The op-ed pages (the ones I’m reading, anyway) seem to be taking it for granted now that government is suddenly in the ascendency.
That there’s more of it is not in question — at least if you look at central-bank interventions in worldwide economies. These are unprecedented, and, sadly, they are too often the primary way that citizens are experiencing government, especially in the West, and most especially in the United States. (Think about it: beyond personal payments and business lending facilities, what else have you actually felt from the federal government?)
But there’s another assertion tied to this one that I’m not so sure about: that citizens have suddenly seen the need for better government, and are demanding it.
Sadly, I’m not so sure about that. I’m more prepared to believe that more people are seeing the cost of bad government, but it’s a few steps from there to real, actionable agendas for effective government, and I’m not seeing enough momentum there yet.

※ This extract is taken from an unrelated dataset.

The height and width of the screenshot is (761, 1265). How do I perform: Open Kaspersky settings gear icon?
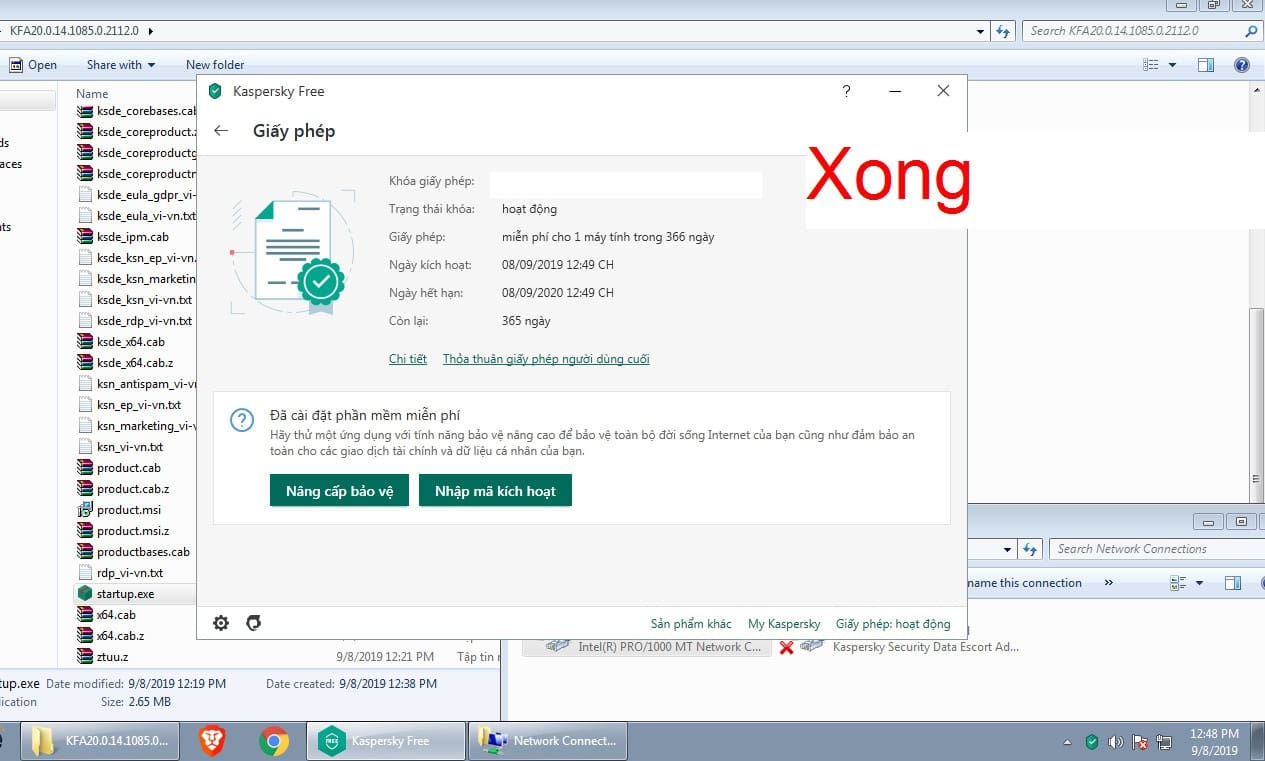tap(221, 623)
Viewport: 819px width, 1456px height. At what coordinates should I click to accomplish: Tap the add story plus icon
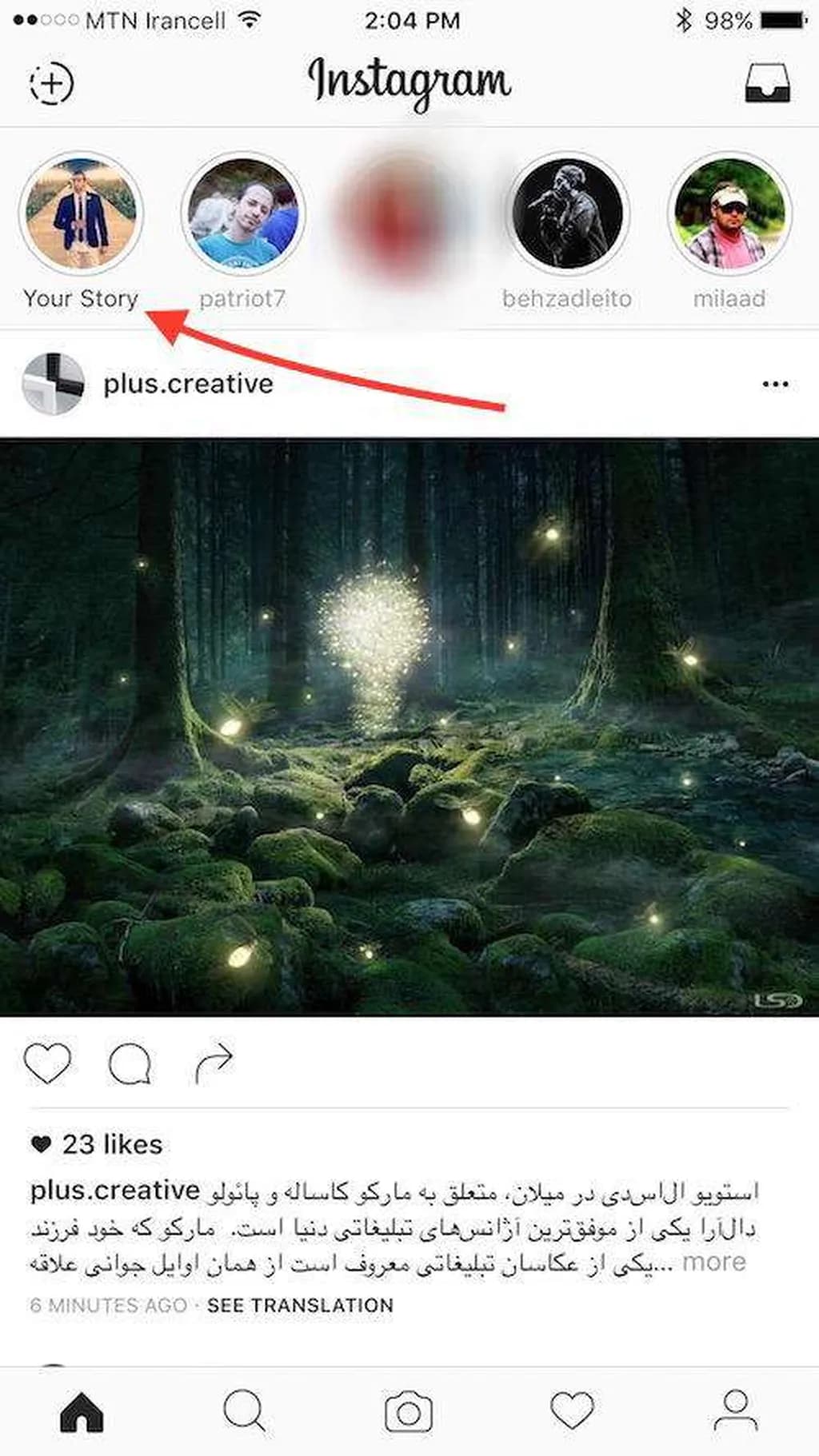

On the bright side, many of those for whom the system has been working just well enough (including me) are getting a lot less comfortable. But on the downside, the current administration is clearly only too happy to keep undermining credibility, scope, and effectiveness generally. (“Don’t waste a crisis,” indeed: it’s a perfect time to roll back environmental regulation and step up deportations.)
Good governance is like clean air or water: you generally don’t notice it when it’s working, but you’ll really miss it when it’s gone.